## Work required
Reproduce all of the entries below, substituting "reference numeral" for every occurrence of "reference number" and leaving everything else unchanged.

## Exercise input
%%
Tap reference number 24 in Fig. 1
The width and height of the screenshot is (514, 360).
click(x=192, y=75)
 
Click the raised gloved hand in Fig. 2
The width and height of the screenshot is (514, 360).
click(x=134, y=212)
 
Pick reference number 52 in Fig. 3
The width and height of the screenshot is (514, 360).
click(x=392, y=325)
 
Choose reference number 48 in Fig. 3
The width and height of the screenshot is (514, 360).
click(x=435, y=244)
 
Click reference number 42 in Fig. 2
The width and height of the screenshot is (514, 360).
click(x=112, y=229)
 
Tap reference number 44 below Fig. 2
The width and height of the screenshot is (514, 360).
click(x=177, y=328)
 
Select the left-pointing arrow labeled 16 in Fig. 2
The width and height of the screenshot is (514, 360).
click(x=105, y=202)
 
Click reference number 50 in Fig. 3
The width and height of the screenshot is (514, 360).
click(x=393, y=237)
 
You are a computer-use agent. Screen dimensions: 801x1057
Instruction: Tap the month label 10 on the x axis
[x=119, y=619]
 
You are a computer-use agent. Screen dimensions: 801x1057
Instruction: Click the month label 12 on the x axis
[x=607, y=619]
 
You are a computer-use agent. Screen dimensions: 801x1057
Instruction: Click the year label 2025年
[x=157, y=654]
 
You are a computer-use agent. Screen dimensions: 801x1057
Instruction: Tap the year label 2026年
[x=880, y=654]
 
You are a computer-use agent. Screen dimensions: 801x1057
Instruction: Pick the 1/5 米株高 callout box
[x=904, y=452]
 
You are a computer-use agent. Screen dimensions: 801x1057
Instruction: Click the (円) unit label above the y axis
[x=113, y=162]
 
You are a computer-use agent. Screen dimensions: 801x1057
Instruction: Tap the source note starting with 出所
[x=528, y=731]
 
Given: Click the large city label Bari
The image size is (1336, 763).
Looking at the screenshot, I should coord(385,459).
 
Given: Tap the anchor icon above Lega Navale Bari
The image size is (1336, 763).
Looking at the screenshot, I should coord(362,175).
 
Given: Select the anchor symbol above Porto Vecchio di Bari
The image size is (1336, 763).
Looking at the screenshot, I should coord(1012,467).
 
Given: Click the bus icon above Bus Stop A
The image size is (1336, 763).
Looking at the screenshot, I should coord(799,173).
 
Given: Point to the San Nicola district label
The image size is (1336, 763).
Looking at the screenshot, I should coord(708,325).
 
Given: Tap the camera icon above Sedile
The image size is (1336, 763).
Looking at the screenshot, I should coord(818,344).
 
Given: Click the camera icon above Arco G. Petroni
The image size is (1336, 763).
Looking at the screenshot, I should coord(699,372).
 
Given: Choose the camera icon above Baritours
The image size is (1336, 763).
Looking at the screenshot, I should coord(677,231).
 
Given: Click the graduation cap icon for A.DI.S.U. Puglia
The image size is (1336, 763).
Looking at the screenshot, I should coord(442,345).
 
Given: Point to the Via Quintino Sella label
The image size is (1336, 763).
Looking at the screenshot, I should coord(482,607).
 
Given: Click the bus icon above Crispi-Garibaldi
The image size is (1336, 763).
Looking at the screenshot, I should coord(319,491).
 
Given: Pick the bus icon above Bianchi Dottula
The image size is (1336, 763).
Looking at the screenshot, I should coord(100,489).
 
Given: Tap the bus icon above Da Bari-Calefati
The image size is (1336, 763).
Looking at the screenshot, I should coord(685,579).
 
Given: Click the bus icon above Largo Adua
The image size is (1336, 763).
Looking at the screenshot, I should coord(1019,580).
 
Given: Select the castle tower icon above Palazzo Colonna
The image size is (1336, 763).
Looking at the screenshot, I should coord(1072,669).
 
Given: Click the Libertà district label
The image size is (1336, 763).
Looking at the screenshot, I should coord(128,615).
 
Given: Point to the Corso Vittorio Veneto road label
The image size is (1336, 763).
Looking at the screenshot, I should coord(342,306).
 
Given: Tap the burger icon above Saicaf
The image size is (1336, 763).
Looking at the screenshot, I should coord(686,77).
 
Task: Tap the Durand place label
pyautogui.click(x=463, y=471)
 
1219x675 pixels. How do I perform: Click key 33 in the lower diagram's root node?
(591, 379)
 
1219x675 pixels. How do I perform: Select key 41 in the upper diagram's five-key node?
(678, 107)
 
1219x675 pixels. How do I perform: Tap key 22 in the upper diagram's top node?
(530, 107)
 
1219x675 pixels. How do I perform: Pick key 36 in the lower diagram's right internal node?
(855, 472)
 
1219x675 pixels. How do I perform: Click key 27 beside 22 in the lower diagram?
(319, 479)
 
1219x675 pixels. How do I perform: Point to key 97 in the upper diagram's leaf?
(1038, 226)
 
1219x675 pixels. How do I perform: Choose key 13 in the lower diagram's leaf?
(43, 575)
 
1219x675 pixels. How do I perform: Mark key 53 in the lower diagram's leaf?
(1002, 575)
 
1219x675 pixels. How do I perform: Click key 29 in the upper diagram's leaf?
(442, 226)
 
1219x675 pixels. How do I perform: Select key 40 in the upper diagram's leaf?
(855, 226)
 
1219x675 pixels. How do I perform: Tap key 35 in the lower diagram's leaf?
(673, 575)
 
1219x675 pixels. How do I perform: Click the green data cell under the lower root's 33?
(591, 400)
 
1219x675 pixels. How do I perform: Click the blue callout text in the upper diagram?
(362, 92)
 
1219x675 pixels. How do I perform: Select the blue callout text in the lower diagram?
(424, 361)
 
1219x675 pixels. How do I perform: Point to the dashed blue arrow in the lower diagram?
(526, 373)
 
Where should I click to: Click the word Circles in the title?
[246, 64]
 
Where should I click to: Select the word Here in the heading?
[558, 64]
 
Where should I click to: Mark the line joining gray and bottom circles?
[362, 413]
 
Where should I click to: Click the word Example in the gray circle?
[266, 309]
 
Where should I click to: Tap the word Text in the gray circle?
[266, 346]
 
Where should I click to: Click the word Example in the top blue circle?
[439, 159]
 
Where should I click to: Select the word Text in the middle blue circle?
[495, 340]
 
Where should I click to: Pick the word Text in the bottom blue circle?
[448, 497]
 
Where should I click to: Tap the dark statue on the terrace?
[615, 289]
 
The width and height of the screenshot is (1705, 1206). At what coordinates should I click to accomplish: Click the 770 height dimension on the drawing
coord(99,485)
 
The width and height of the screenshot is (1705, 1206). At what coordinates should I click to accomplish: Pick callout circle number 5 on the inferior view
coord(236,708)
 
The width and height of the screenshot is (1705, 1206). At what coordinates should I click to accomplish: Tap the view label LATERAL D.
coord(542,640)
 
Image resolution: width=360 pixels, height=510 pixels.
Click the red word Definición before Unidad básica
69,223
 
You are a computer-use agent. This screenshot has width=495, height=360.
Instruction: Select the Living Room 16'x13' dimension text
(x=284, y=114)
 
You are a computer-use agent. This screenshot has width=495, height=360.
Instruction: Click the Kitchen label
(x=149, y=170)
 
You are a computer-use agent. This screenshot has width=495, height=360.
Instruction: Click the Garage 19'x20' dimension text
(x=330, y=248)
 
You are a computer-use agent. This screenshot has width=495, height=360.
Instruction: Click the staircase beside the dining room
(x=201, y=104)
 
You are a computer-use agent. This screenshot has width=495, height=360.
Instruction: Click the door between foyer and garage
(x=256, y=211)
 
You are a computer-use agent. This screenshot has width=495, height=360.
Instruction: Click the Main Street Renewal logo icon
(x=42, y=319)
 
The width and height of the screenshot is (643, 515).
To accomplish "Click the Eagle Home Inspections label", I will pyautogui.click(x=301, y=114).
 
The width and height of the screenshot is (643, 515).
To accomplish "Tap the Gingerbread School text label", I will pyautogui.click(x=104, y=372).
%%
## In response
Tap reference numeral 24 in Fig. 1
The width and height of the screenshot is (514, 360).
click(x=192, y=75)
 
Click the raised gloved hand in Fig. 2
The width and height of the screenshot is (514, 360).
click(x=134, y=212)
 
Pick reference numeral 52 in Fig. 3
The width and height of the screenshot is (514, 360).
click(x=392, y=325)
 
Choose reference numeral 48 in Fig. 3
The width and height of the screenshot is (514, 360).
click(x=435, y=244)
 
Click reference numeral 42 in Fig. 2
The width and height of the screenshot is (514, 360).
click(x=112, y=229)
 
Tap reference numeral 44 below Fig. 2
The width and height of the screenshot is (514, 360).
click(x=177, y=328)
 
Select the left-pointing arrow labeled 16 in Fig. 2
The width and height of the screenshot is (514, 360).
click(x=105, y=202)
 
Click reference numeral 50 in Fig. 3
The width and height of the screenshot is (514, 360).
click(x=393, y=237)
 
You are a computer-use agent. Screen dimensions: 801x1057
Instruction: Tap the month label 10 on the x axis
[x=119, y=619]
 
You are a computer-use agent. Screen dimensions: 801x1057
Instruction: Click the month label 12 on the x axis
[x=607, y=619]
 
You are a computer-use agent. Screen dimensions: 801x1057
Instruction: Click the year label 2025年
[x=157, y=654]
 
You are a computer-use agent. Screen dimensions: 801x1057
Instruction: Tap the year label 2026年
[x=880, y=654]
 
You are a computer-use agent. Screen dimensions: 801x1057
Instruction: Pick the 1/5 米株高 callout box
[x=904, y=452]
 
You are a computer-use agent. Screen dimensions: 801x1057
Instruction: Click the (円) unit label above the y axis
[x=113, y=162]
 
You are a computer-use agent. Screen dimensions: 801x1057
Instruction: Tap the source note starting with 出所
[x=528, y=731]
 
Given: Click the large city label Bari
The image size is (1336, 763).
Looking at the screenshot, I should coord(385,459).
 
Given: Tap the anchor icon above Lega Navale Bari
The image size is (1336, 763).
Looking at the screenshot, I should coord(362,175).
 
Given: Select the anchor symbol above Porto Vecchio di Bari
The image size is (1336, 763).
Looking at the screenshot, I should coord(1012,467).
 
Given: Click the bus icon above Bus Stop A
The image size is (1336, 763).
Looking at the screenshot, I should coord(799,173).
 
Given: Point to the San Nicola district label
The image size is (1336, 763).
Looking at the screenshot, I should coord(708,325).
 
Given: Tap the camera icon above Sedile
The image size is (1336, 763).
Looking at the screenshot, I should coord(818,344).
 
Given: Click the camera icon above Arco G. Petroni
The image size is (1336, 763).
Looking at the screenshot, I should coord(699,372).
 
Given: Choose the camera icon above Baritours
The image size is (1336, 763).
Looking at the screenshot, I should coord(677,231).
 
Given: Click the graduation cap icon for A.DI.S.U. Puglia
The image size is (1336, 763).
Looking at the screenshot, I should coord(442,345).
 
Given: Point to the Via Quintino Sella label
The image size is (1336, 763).
Looking at the screenshot, I should coord(482,607).
 
Given: Click the bus icon above Crispi-Garibaldi
The image size is (1336, 763).
Looking at the screenshot, I should coord(319,491).
 
Given: Pick the bus icon above Bianchi Dottula
The image size is (1336, 763).
Looking at the screenshot, I should coord(100,489).
 
Given: Tap the bus icon above Da Bari-Calefati
The image size is (1336, 763).
Looking at the screenshot, I should coord(685,579).
 
Given: Click the bus icon above Largo Adua
The image size is (1336, 763).
Looking at the screenshot, I should coord(1019,580).
 
Given: Select the castle tower icon above Palazzo Colonna
The image size is (1336, 763).
Looking at the screenshot, I should coord(1072,669).
 
Given: Click the Libertà district label
The image size is (1336, 763).
Looking at the screenshot, I should coord(128,615).
 
Given: Point to the Corso Vittorio Veneto road label
The image size is (1336, 763).
Looking at the screenshot, I should coord(342,306).
 
Given: Tap the burger icon above Saicaf
The image size is (1336, 763).
Looking at the screenshot, I should coord(686,77).
 
Task: Tap the Durand place label
pyautogui.click(x=463, y=471)
 
1219x675 pixels. How do I perform: Click key 33 in the lower diagram's root node?
(591, 379)
 
1219x675 pixels. How do I perform: Select key 41 in the upper diagram's five-key node?
(678, 107)
 
1219x675 pixels. How do I perform: Tap key 22 in the upper diagram's top node?
(530, 107)
 
1219x675 pixels. How do I perform: Pick key 36 in the lower diagram's right internal node?
(855, 472)
 
1219x675 pixels. How do I perform: Click key 27 beside 22 in the lower diagram?
(319, 479)
 
1219x675 pixels. How do I perform: Point to key 97 in the upper diagram's leaf?
(1038, 226)
 
1219x675 pixels. How do I perform: Choose key 13 in the lower diagram's leaf?
(43, 575)
 
1219x675 pixels. How do I perform: Mark key 53 in the lower diagram's leaf?
(1002, 575)
 
1219x675 pixels. How do I perform: Click key 29 in the upper diagram's leaf?
(442, 226)
 
1219x675 pixels. How do I perform: Select key 40 in the upper diagram's leaf?
(855, 226)
 
1219x675 pixels. How do I perform: Tap key 35 in the lower diagram's leaf?
(673, 575)
 
1219x675 pixels. How do I perform: Click the green data cell under the lower root's 33?
(591, 400)
 
1219x675 pixels. How do I perform: Click the blue callout text in the upper diagram?
(362, 92)
 
1219x675 pixels. How do I perform: Select the blue callout text in the lower diagram?
(424, 361)
 
1219x675 pixels. How do I perform: Point to the dashed blue arrow in the lower diagram?
(526, 373)
 
Where should I click to: Click the word Circles in the title?
[246, 64]
 
Where should I click to: Select the word Here in the heading?
[558, 64]
 
Where should I click to: Mark the line joining gray and bottom circles?
[362, 413]
 
Where should I click to: Click the word Example in the gray circle?
[266, 309]
 
Where should I click to: Tap the word Text in the gray circle?
[266, 346]
 
Where should I click to: Click the word Example in the top blue circle?
[439, 159]
 
Where should I click to: Select the word Text in the middle blue circle?
[495, 340]
 
Where should I click to: Pick the word Text in the bottom blue circle?
[448, 497]
 
Where should I click to: Tap the dark statue on the terrace?
[615, 289]
 
The width and height of the screenshot is (1705, 1206). At what coordinates should I click to accomplish: Click the 770 height dimension on the drawing
coord(99,485)
 
The width and height of the screenshot is (1705, 1206). At what coordinates should I click to accomplish: Pick callout circle number 5 on the inferior view
coord(236,708)
 
The width and height of the screenshot is (1705, 1206). At what coordinates should I click to accomplish: Tap the view label LATERAL D.
coord(542,640)
 
Image resolution: width=360 pixels, height=510 pixels.
Click the red word Definición before Unidad básica
69,223
 
You are a computer-use agent. This screenshot has width=495, height=360.
Instruction: Select the Living Room 16'x13' dimension text
(x=284, y=114)
 
You are a computer-use agent. This screenshot has width=495, height=360.
Instruction: Click the Kitchen label
(x=149, y=170)
 
You are a computer-use agent. This screenshot has width=495, height=360.
Instruction: Click the Garage 19'x20' dimension text
(x=330, y=248)
 
You are a computer-use agent. This screenshot has width=495, height=360.
Instruction: Click the staircase beside the dining room
(x=201, y=104)
 
You are a computer-use agent. This screenshot has width=495, height=360.
Instruction: Click the door between foyer and garage
(x=256, y=211)
 
You are a computer-use agent. This screenshot has width=495, height=360.
Instruction: Click the Main Street Renewal logo icon
(x=42, y=319)
 
The width and height of the screenshot is (643, 515).
To accomplish "Click the Eagle Home Inspections label", I will pyautogui.click(x=301, y=114).
 
The width and height of the screenshot is (643, 515).
To accomplish "Tap the Gingerbread School text label", I will pyautogui.click(x=104, y=372).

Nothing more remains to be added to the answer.